What is expected => Write out exactly the lines from the one holding "Viewport: 703px width, 491px height." to the last line of the entries, both ends included and nothing else, without the pictures.

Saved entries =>

=== Section Start ===

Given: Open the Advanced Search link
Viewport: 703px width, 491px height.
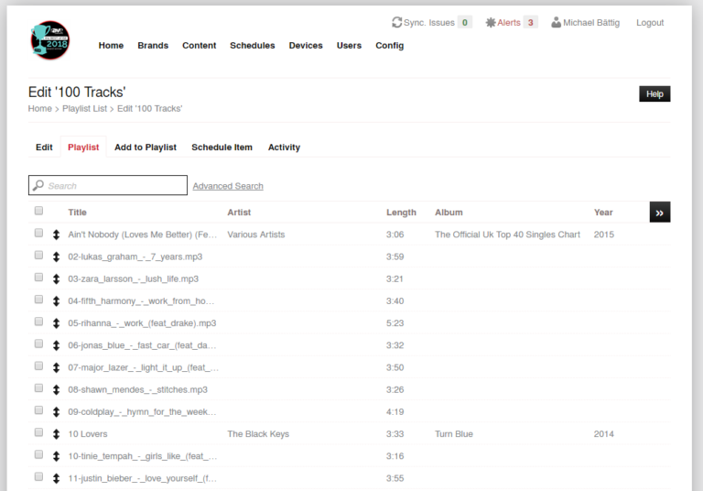Looking at the screenshot, I should click(228, 186).
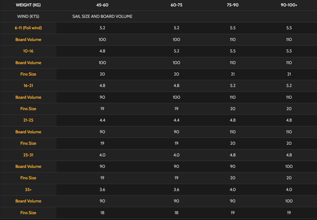Select the 6-11 (Foil wind) row label
The width and height of the screenshot is (317, 220).
(x=28, y=28)
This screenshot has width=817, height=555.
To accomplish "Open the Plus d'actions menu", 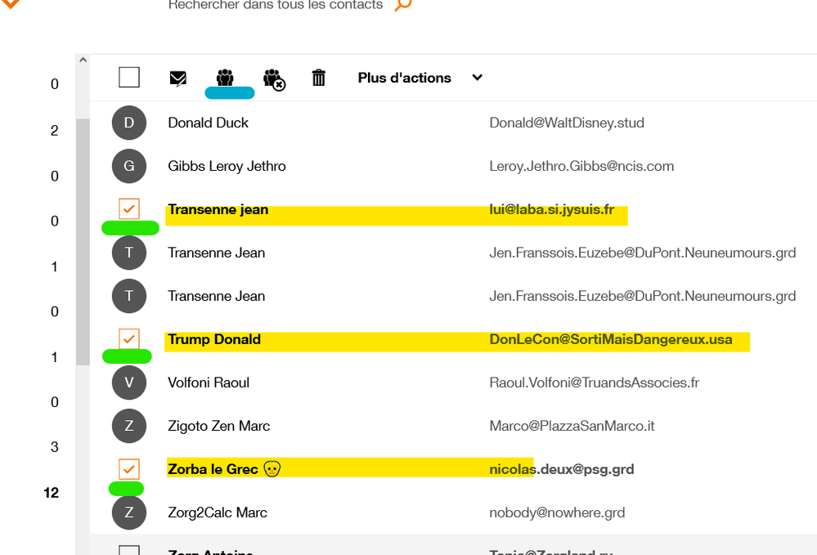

=== Section End ===

Exercise answer =>
Viewport: 703px width, 491px height.
Looking at the screenshot, I should click(228, 186).
Select the 6-11 (Foil wind) row label
The width and height of the screenshot is (317, 220).
(x=28, y=28)
This screenshot has width=817, height=555.
To accomplish "Open the Plus d'actions menu", 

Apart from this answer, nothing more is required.